Haskell implementation of Codex32 #70

roconnor-blockstream · 2025-04-04T18:14:14Z

Includes an executable program codex32 whose command correct implements the codex32 error correction algorithm.

roconnor-blockstream · 2025-04-17T22:23:22Z

I've added a bit more to the help documentation.

BenWestgate

I reviewed the tests, main, codex32.hs and error.hs.

I'll try to use this to improve my brute force insert and delete correction tool this year.

I built it I wasn't able to pass erasures with -e 5 on the command line. I'm probably doing the syntax wrong.

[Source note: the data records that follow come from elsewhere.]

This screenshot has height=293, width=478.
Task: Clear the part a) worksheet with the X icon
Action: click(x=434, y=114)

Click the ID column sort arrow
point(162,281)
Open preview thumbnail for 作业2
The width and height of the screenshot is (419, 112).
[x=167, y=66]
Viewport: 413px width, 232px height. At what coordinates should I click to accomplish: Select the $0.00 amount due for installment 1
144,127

A better syntax, imho, I used in my brute force tool was to assume '?' in the codex32 string passed were erasures. Seems clunky to specify erasure locations individually.

haskell/exec/Main.hs

BenWestgate · 2025-10-13T08:43:51Z

haskell/exec/Main.hs

+                       | len < 48 = failWith $ metaLength ++ " too short."
+                       | 127 < len = failWith $ metaLength ++ " too long."
+                       | specDataLength spec < 6 + payloadLength = failWith $ metaLength ++ " too long for " ++ show (length residue) ++ " character " ++ metaResidue ++ "."
+                       | 15 == length residue && len < 99 = failWith $ metaLength ++ " too short for " ++ show (length residue) ++ " character " ++ metaResidue ++ "."


Don't you need the equivalent 13 == length residue && len > 74 (i think)...
There's a no man's land length between the two checksum types where the data isn't valid. (A good reason to change BIP93 to support fewer lengths, perhaps the BIP39 ones and 512.)

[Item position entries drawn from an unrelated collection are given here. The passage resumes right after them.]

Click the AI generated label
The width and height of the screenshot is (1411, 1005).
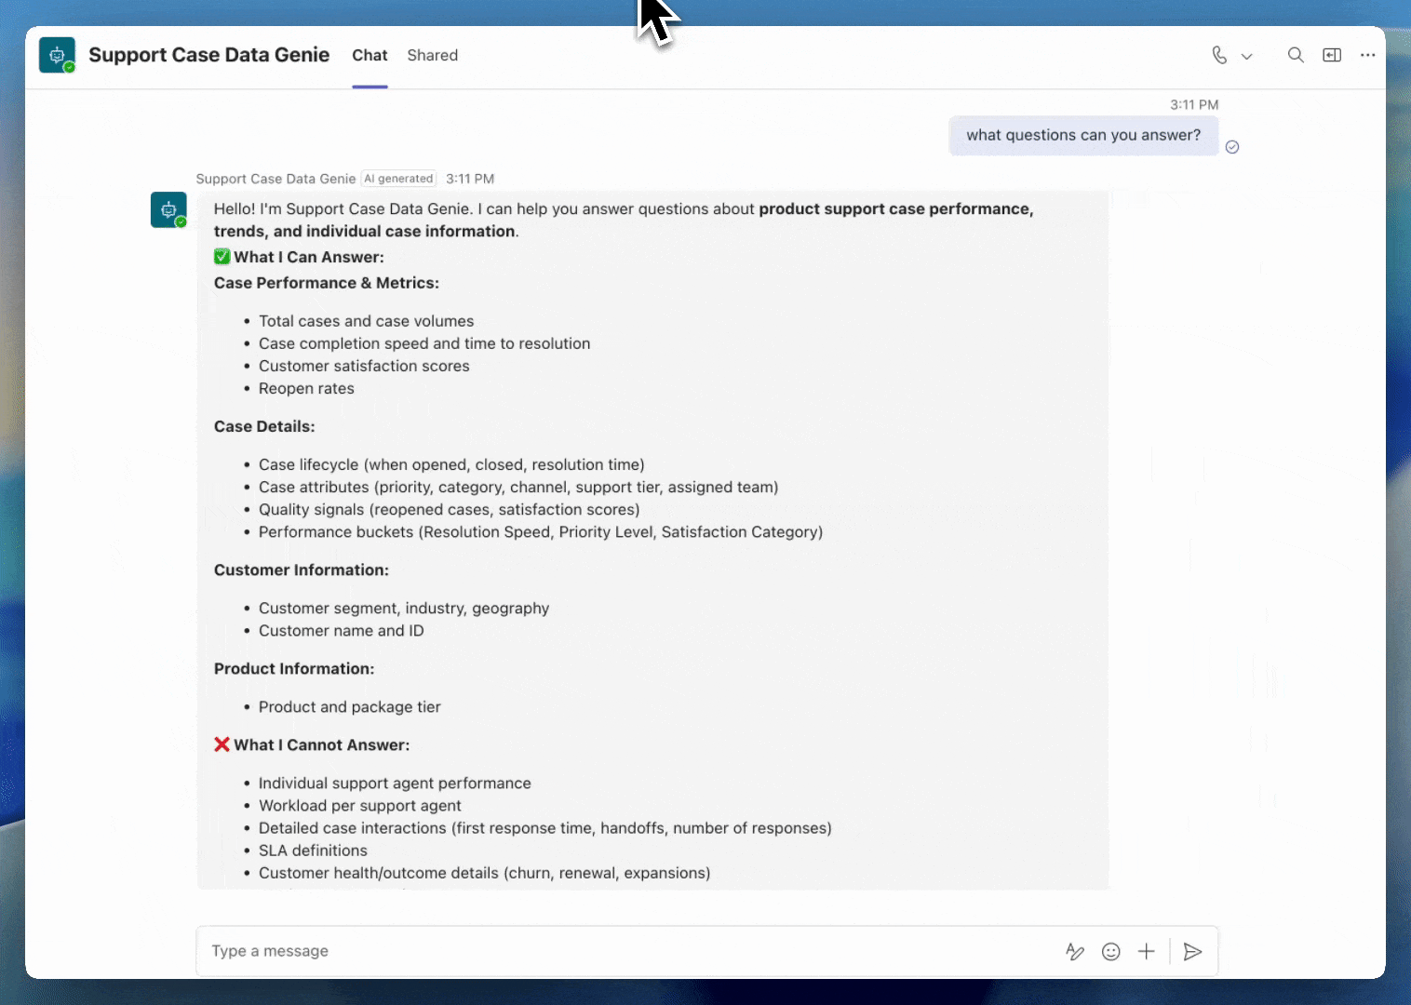[398, 178]
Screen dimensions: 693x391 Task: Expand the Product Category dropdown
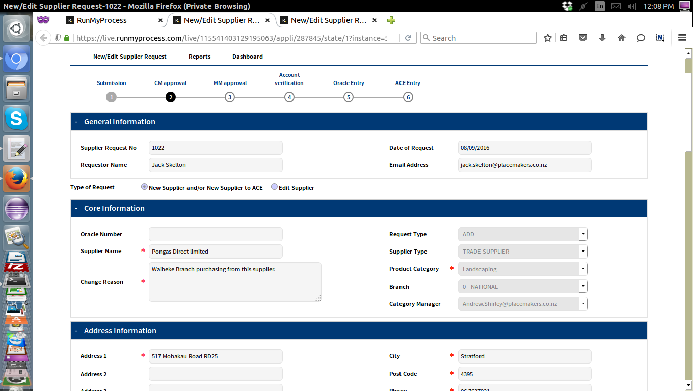tap(583, 269)
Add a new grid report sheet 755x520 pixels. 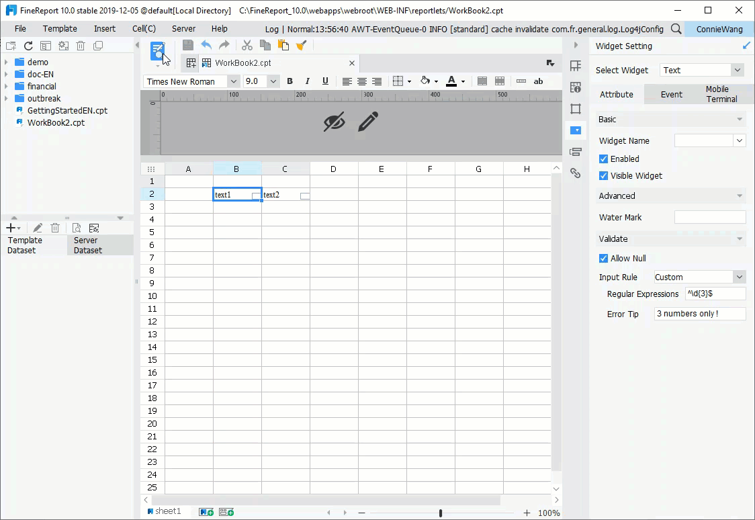pyautogui.click(x=206, y=511)
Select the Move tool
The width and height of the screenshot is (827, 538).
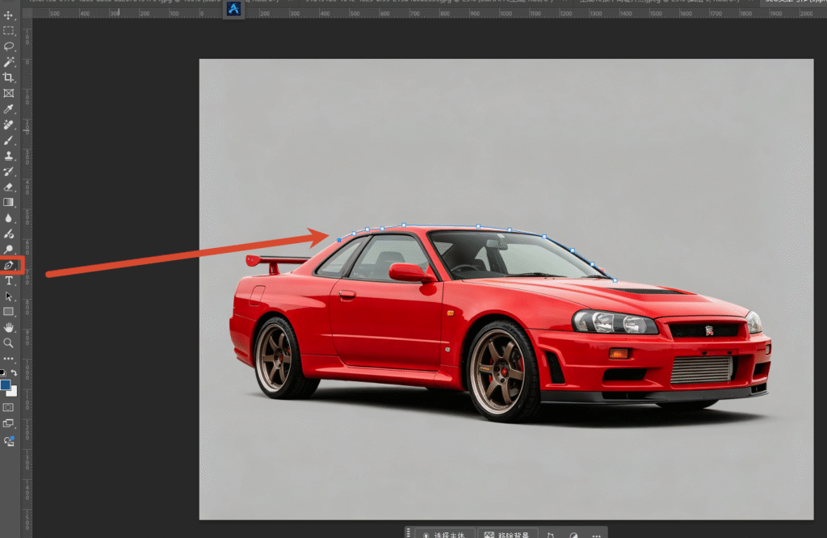tap(8, 15)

With fresh eyes, I've rearchitected how the advanced command line arguments are transformed into the specification data needed for error correction.

BenWestgate · 2025-10-13T08:49:16Z

haskell/exec/Main.hs

+  bitsize = bytesize * 8
+  failWith str = Opt.handleParseResult . Opt.Failure $ Opt.parserFailure codex32Prefs codex32Options (Opt.ErrorMsg str) [Opt.Context "correct" codex32CorrectParser]
+  result = errorCorrections (optSpec options) erasureIxs residue
+  format Nothing = putStrLn "Too many errors.  Unable to correct." >> Sys.exitFailure


This is a bit pessimistic, if erasure locations were provided the user assuming some likely values could put a correction in reach. "Too many errors and erasures." Reminds the user to try specifying less erasures if possible.

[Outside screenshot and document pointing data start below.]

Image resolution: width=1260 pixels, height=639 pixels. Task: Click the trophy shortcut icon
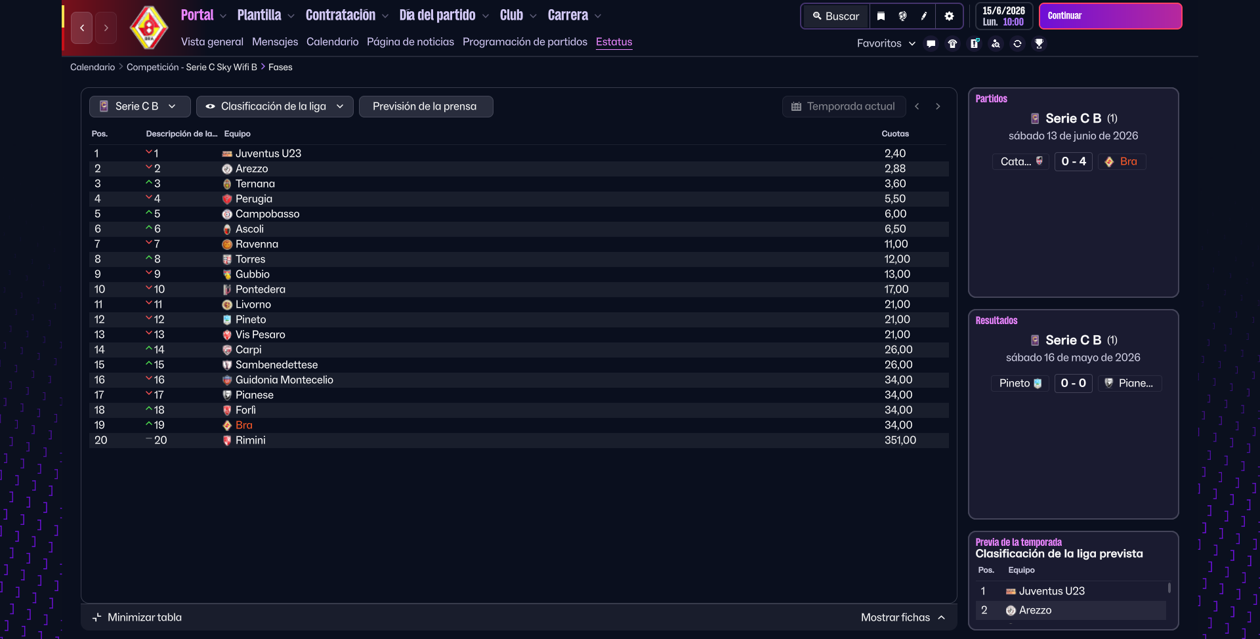click(x=1039, y=44)
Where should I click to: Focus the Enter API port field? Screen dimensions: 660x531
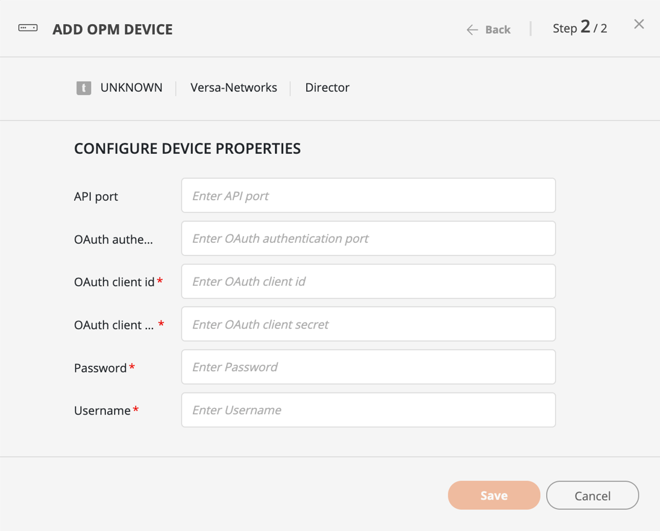368,195
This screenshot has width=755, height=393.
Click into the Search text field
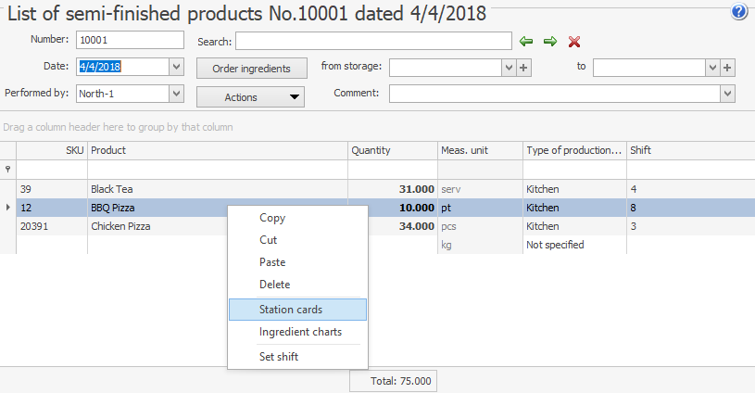(x=373, y=41)
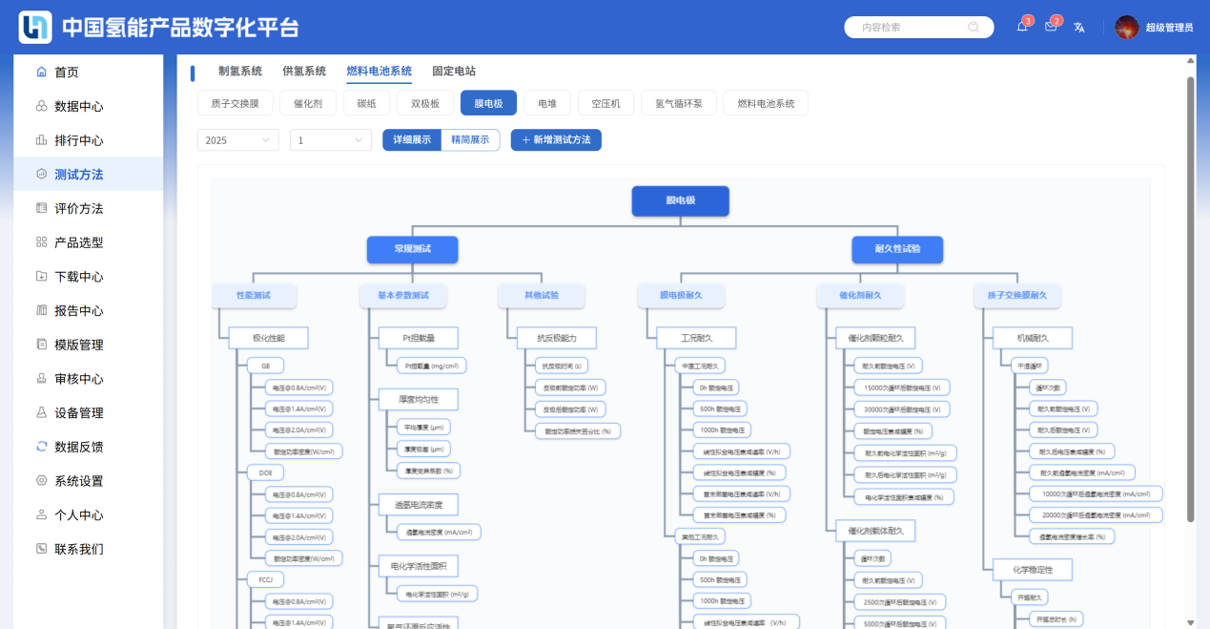Switch to 精简展示 view mode

470,140
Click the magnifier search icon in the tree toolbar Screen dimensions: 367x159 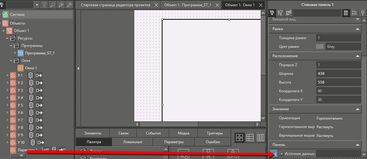(53, 5)
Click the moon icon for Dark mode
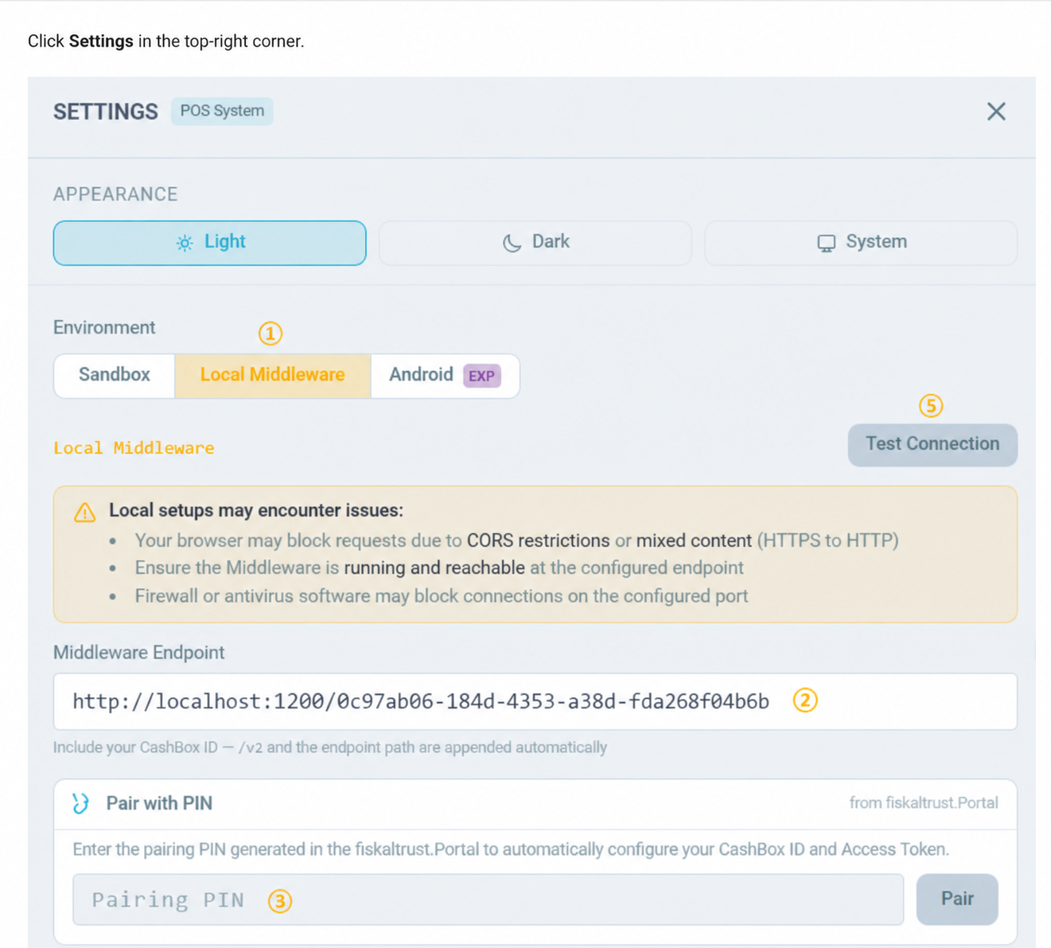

I still need to address this.

Pessimistic because our wallets.md tells developers to automatically replace invalid characters with '?' in many cases: non-numeric threshold, non-bech32 character, non-"s" index if k=0, repeated share indices (after user affirms they aren't repeating an already entered share).

Any of these silently placed '?' could probably be filled by more carefully reading or typing or cross referencing another share. Additionally, if the identifier was the default bip32 master fingerprint, those erasures are easily filled out of band.

I suggest:

"Too many errors and erasures. Replace some erasures with your best guesses and try again."

haskell/test/Tests.hs

roconnor-blockstream · 2025-10-17T20:31:51Z

I built it I wasn't able to pass erasures with -e 5 on the command line. I'm probably doing the syntax wrong.

Usage: codex32 correct (CODEX32_STRING | --len LENGTH [-e ERASURE_LOCATION] RESIDUE)

You have to pass the --len argument before -e arguments. e.g. --len 48 for 128 bit secrets.

Maybe I should add a choice between specifying the string length or the number of bits in the secret.

Edit: Most definitely the help text needs to illustrate the two different modes of operation and note that you can use ? to mark erasures in the simple mode.

roconnor-blockstream · 2025-10-17T22:01:33Z

I converted it to draft because I need to squash my changes, and I want to fix up a few more things. However it is still reviewable.

roconnor-blockstream · 2025-10-17T22:09:56Z

A better syntax, imho, I used in my brute force tool was to assume '?' in the codex32 string passed were erasures. Seems clunky to specify erasure locations individually.

In the the simple error correction mode, you just use '?' for erasures like you imagine.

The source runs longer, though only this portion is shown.